Für einen Christen konnte die Welt nicht ewig währen, weil nur Gott ewig war. Die Annahme, die Welt sei ewig, stellte in Abrede, dass sie einen Anfang hatte, dass sie von Gott erschaffen, ja, dass sie überhaupt erschaffen worden war. Nach der vorchristlichen zyklischen Zeitvorstellung waren auch die Menschen ewig. Dies beschwor nach christlichem Denken alle möglichen Probleme herauf. Wenn ein Mensch in einem Zyklus Geld ausleihen und im nächsten zurückzahlen konnte, was für manche Heiden eine vollkommen annehmbare Praxis war, dann sah vielleicht auch der Sünder keine Dringlichkeit, seine Schuld vor Gott zu Lebzeiten zu sühnen. Der ganze Erlösungsgedanke wurde in Zweifel gezogen, wenn die Geburt, Kreuzigung und Auferstehung Jesu nicht einmalige Ereignisse darstellten, sondern sich endlos wiederholten. "Gott behüte uns davor, das zu glauben", schrieb der Heilige Augustinus. "Denn Christus starb einmal für unsere Sünden, und indem er wiederauferstanden ist, stirbt er nicht mehr."

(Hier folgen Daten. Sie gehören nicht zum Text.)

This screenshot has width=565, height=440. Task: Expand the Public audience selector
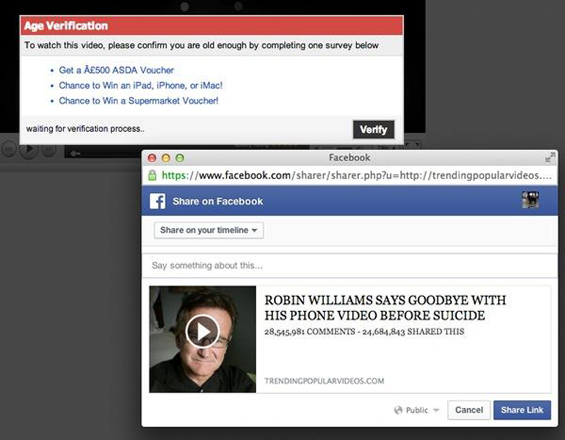[417, 410]
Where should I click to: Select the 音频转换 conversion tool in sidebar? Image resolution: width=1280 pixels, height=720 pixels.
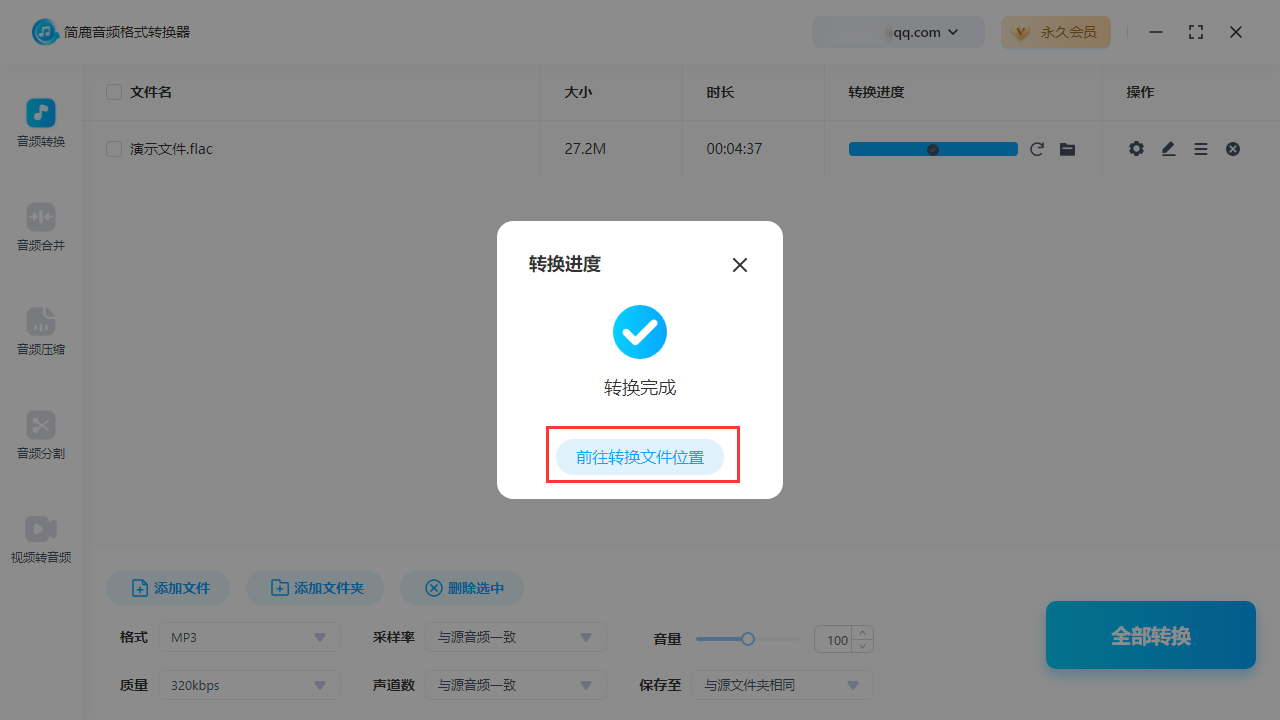[x=40, y=124]
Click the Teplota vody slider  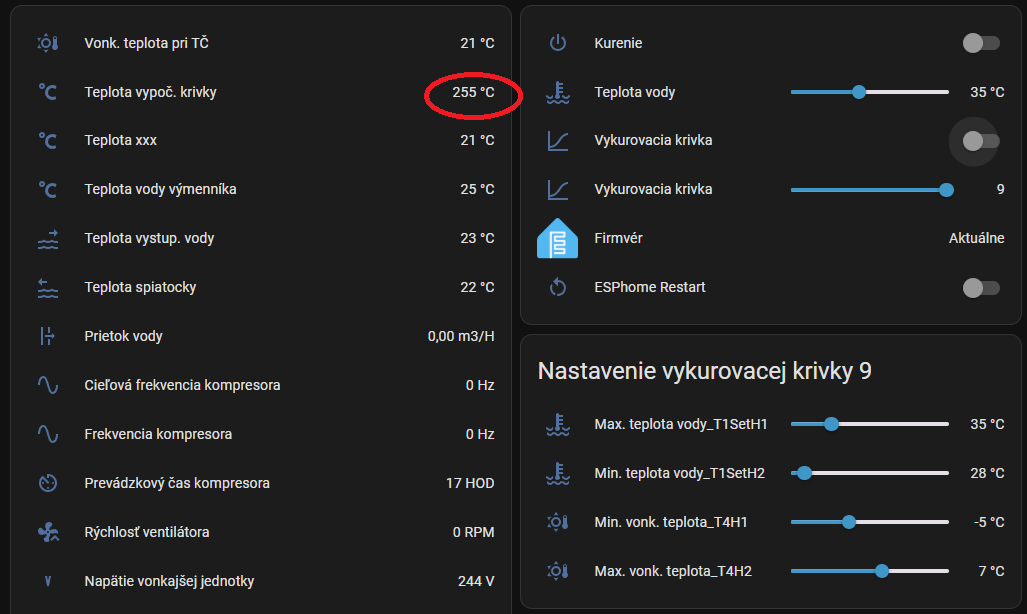point(869,92)
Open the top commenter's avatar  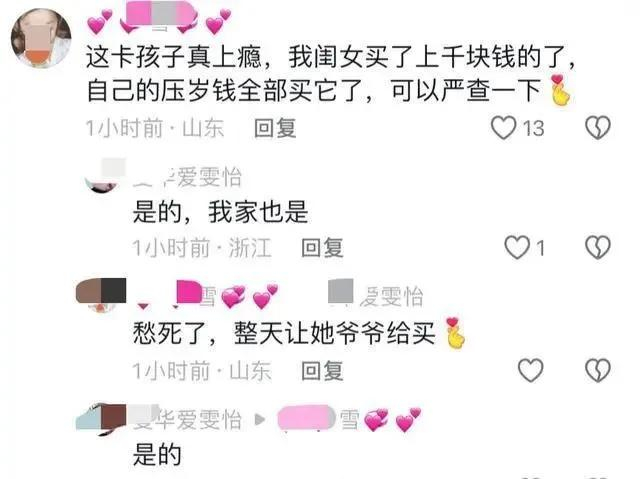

Der Bibel zufolge war die Welt ganz klar erschaffen worden, nicht aber ewig. Das Buch Genesis schilderte diesen Vorgang. Einige Theologen, darunter auch Augustinus, erwogen die Möglichkeit, die sechs Tage der Schöpfung metaphorisch zu verstehen - wobei Augustinus meinte, sechs Tage seien viel zu lang für einen allmächtigen Gott, der ein Universum in einem einzigen Augenblick erschaffen könnte, wenn er wollte. Doch selbst wenn man dem Schöpfer eine gewisse Saumseligkeit zubilligte, musste die Geschichte der Erde auf jeden Fall begrenzt sein. Die Zeit verlief in einer einzigen Richtung und machte keine Schleifen; sie hatte einen Anfang und ein Ende.


(Aus "Die Muschel auf dem Berg" von Alan Cutler.
Aus dem Amerikanischen von Harald Stadler.)

Über Nicolaus Steno und die Anfänge der Geologie 
Anatom, Geologe, Mönch - der Lebensweg des Nicolaus Stenonis, genannt Steno (1638-1686) liest sich wie ein Roman. Mitte des 17. Jahrhunderts machte der am Hof der Medici lebende Wissenschaftler mit seinen anatomischen Entdeckungen in ganz Europa von sich reden. Seine unstillbare wissenschaftliche Neugier führte ihn aber nicht nur in die Tiefen des menschlichen Körpers. Durch Zufall stieß er auf die verblüffende Ähnlichkeit zwischen den Zähnen eines von ihm sezierten Hais und den sogenannten Zungensteinen, für deren Herkunft es genauso wenig eine einleuchtende Erklärung gab wie für Muschelfunde im Gebirge. Für Steno war schnell klar, dass es sich bei den Steinfunden um versteinerte Haizähne handelte, dass also an den Fundorten Meer gewesen sein und die Erdoberfläche sich verändert haben musste. Das widersprach jedoch der biblischen Schöpfungsgeschichte. Auf einer abenteuerlichen Entdeckungsreise erkannte Steno, dass die Erde eine Geschichte hat und dass ihre Vergangenheit in der Erdoberfläche wie in einem wohlgeordneten Archiv aufbewahrt ist. Er verstand, in diesem Archiv zu lesen und formulierte als erster bis heute gültige Gesetzmäßigkeiten der Geologie.
Alan Cutler lässt Steno lebendig werden als einen Mann, der in einer Zeit, da wissenschaftliche Erkenntnis das Leben kosten konnte, unbeirrt nur seinen Augen und seinem Verstand vertraute und mit seinen wenigen Schriften das Bild der Menschheit von ihrem Planeten revolutionierte.